Freitag, 16. Juni 2006

Galaxien und Lichtjahre

Heute morgen, 10.30 Uhr: Mein erster Einsatz als Protokollschreiberin bei einem Dressurturnier (Klasse M). Bis zu dieser Uhrzeit wusste ich nicht genau, was ich übehaupt zu tun habe. Doch der Bogen, den man mir in die Hand drückte, brachte schnell Licht ins Dunkel. Zuhören und mitschreiben - nun, das ist mein Beruf, insofern atmete ich tief durch und spitzte die Öhrchen. Die Richterin hätte eine typischere Vertreterin der Reiterinnen-Zunft kaum sein können. Ungefragt präsentierte sie mir Fotos ihrer jungen Jack-Russel-Hündin (welche Rasse auch sonst...), die sie in ihrer vermutlich sündhaft teuren und mit Volblütern bestickten Handtasche aufbewahrte; sie plauderte von ihren Erlebnissen in ihrem Luxemburger Golf-Club und dass sie eher auf Hitze eingestellt sei, da sie ja das halbe Jahr in Protugal lebe. Ach ja, und ich solle ihr bei den Bewertungen bloß nicht dazwischen plappern oder gar Fragen stellen.

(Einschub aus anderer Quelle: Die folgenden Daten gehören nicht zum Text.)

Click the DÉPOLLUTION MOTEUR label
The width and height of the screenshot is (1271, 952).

Nein, tat ich nicht. Wie gesagt, Ohren spitzen und schreiben ist meine leichteste Übung. Und von Prüfung zu Prüfung wurde die Dame immer leutseliger und summte am Schluss sogar die dritte Wiederholung von "Can't stop loving you" in Orchesterversion mit. Ihr Schlusssatz zu mir: "Ich hab sehr gerne mit Ihnen gearbeitet, Sie strahlen so eine innere Ruhe aus." Ich musste lachen und sagte artig, es sei auch meinerseits ein Vergnügen gewesen. War es auch. Auf der einen Seite. Auf der anderen Seite - - oh weh. Wieviele Galaxien und Lichtjahre ich noch von solch reiterlichen Künsten, wie sie dargeboten wurden, entfernt bin, frustriert doch ungemein.

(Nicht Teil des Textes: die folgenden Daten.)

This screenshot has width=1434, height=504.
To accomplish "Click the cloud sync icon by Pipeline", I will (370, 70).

Reiten ist sicherlich nicht mehr der versnobte Luxussport wie einst. Doch wenn man etwas reißen will, braucht man einen Sponsor. Ich müsste mindestens drei Mal pro Woche trainieren und am besten wärs, ich würde das immer auf dem gleichen Gaul tun. Und am allerbesten, es wäre meiner. Und wann soll ich denn dann arbeiten? Mein Geld verdienen? Da ich eine 60- bis 70-Stunden-Woche habe, müsste ich mindestens auf 20 Stunden verzichten. Undenkbar!
Andere Frage: Wie kann ich Mammutjäger vermitteln, dass es sich lohnt, meine Reiterei zu sponsern? Mit sexuellen Belohnungen - nun, das wird schwierig, denn manche Sättel lassen jegliche Erotik im Nu ersterben. Und zwar für mindestens zwei Tage. Er würde schlichtweg den Zusammenhang nicht verstehen zwischen Reitstunde und körperlicher Glückseligkeit, da zu viel Zeit dazwischen liegt!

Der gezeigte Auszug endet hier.